++++ SUPPLIED DATA ++++

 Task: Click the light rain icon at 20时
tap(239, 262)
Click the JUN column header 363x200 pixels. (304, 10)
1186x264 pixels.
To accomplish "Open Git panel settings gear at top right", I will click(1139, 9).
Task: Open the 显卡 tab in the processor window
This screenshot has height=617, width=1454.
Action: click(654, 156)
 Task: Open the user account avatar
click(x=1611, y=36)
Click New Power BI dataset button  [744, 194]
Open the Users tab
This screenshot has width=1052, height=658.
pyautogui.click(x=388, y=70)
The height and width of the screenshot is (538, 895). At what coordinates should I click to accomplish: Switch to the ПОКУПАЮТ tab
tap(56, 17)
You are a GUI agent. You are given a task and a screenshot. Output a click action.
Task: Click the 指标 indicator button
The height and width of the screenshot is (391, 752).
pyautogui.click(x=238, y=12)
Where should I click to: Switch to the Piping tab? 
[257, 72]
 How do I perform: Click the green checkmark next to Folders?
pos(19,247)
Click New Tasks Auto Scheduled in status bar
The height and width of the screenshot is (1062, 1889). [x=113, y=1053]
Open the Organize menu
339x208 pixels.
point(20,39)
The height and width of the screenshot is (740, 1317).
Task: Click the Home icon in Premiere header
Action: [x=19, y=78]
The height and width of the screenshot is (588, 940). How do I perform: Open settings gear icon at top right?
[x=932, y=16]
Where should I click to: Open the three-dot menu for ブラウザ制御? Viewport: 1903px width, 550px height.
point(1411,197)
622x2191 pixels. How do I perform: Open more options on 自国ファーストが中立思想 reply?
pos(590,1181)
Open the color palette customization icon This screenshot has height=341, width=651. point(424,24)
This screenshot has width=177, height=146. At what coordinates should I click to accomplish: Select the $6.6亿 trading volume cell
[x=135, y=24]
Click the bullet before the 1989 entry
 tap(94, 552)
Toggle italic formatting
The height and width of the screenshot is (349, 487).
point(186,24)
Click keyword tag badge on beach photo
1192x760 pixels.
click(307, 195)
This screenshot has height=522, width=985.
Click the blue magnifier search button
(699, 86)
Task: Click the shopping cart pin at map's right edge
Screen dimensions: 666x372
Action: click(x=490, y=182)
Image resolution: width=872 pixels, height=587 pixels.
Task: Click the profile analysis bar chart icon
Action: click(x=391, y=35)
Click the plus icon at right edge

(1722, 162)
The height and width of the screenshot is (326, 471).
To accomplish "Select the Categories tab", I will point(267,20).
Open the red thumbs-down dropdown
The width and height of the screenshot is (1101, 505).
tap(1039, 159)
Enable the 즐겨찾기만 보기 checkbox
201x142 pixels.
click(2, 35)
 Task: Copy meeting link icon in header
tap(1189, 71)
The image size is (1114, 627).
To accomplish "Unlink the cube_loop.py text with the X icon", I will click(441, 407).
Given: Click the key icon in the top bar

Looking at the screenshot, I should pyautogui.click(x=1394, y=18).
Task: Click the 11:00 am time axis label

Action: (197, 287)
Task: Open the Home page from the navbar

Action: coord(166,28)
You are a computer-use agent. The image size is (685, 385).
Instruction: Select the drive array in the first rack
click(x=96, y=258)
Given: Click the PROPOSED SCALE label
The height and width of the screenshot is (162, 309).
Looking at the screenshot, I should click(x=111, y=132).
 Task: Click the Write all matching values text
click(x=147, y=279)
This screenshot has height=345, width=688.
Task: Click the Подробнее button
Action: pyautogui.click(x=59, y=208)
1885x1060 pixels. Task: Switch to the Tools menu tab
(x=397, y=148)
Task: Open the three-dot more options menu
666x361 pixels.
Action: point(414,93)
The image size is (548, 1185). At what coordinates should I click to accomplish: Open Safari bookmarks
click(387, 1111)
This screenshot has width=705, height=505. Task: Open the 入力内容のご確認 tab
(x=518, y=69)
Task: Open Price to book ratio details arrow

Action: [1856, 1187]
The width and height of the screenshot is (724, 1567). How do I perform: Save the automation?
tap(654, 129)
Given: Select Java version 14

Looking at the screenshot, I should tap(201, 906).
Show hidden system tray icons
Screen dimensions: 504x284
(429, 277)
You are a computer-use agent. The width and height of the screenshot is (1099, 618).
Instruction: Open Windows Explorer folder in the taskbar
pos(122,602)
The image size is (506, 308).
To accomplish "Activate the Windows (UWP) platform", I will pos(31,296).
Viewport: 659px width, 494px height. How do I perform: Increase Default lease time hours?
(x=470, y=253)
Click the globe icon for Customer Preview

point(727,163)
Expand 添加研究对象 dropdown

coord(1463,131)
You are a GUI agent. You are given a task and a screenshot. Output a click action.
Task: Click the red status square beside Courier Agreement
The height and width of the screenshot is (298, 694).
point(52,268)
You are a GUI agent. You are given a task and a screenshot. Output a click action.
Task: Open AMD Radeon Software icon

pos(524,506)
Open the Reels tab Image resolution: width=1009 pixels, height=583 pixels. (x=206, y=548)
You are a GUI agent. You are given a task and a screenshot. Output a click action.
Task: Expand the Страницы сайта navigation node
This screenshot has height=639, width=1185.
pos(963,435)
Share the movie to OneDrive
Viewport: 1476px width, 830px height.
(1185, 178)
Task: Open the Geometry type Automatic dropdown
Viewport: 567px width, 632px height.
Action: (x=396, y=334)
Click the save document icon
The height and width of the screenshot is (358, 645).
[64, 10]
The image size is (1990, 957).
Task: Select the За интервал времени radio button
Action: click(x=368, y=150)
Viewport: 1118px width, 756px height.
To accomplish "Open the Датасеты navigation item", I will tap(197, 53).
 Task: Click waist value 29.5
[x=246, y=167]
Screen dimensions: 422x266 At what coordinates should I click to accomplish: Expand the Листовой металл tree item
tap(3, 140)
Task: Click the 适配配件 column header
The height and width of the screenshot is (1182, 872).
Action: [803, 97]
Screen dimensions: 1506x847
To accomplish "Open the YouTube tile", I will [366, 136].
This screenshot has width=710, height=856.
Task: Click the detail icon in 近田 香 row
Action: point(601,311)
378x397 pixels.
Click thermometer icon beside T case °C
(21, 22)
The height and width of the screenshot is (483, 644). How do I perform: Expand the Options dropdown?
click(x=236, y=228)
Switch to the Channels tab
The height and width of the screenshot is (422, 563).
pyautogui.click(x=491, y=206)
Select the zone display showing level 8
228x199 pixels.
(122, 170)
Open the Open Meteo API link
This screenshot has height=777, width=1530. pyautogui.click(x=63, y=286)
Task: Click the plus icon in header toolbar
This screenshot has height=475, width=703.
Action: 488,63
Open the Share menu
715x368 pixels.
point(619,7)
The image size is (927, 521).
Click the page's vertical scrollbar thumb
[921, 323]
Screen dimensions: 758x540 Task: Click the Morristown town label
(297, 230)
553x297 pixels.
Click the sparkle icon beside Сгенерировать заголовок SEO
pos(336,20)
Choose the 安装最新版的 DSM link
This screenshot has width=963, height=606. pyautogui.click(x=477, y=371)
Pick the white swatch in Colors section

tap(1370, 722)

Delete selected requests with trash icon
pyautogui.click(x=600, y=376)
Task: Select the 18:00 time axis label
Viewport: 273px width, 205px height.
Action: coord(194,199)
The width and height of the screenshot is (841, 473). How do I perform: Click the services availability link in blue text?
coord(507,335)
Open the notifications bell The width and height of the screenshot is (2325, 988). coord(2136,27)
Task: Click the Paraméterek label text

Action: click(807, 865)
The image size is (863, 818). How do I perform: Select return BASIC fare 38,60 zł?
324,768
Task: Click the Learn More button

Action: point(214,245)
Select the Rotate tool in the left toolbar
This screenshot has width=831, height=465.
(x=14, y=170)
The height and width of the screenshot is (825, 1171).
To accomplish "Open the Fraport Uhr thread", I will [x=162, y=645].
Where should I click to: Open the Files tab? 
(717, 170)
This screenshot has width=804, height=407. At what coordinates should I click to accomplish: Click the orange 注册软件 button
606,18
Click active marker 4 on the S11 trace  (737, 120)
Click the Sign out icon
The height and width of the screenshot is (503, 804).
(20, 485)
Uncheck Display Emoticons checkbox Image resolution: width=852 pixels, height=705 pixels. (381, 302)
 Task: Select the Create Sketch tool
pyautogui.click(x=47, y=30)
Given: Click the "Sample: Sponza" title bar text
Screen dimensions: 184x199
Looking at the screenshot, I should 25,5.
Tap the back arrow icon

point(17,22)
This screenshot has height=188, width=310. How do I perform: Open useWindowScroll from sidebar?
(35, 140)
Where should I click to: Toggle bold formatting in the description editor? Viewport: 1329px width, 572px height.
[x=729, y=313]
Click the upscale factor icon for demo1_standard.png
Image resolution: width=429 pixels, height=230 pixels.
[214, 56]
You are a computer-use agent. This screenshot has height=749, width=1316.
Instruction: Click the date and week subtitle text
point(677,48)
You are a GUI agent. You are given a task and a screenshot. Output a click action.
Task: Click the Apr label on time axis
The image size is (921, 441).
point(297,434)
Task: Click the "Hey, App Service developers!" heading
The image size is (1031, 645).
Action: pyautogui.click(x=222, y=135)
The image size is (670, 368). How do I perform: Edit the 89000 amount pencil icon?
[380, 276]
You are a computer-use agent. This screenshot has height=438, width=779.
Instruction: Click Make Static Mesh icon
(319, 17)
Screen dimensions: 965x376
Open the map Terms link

++++

» **WHAT THIS TASK INVOLVES**: Collect every row above that contains the word "toolbar" and copy each one in full. Case counts, so a row matches only if the capitalization is the same.

» **RESULT FOR THIS EXERCISE**:
Task: Click the plus icon in header toolbar
Select the Rotate tool in the left toolbar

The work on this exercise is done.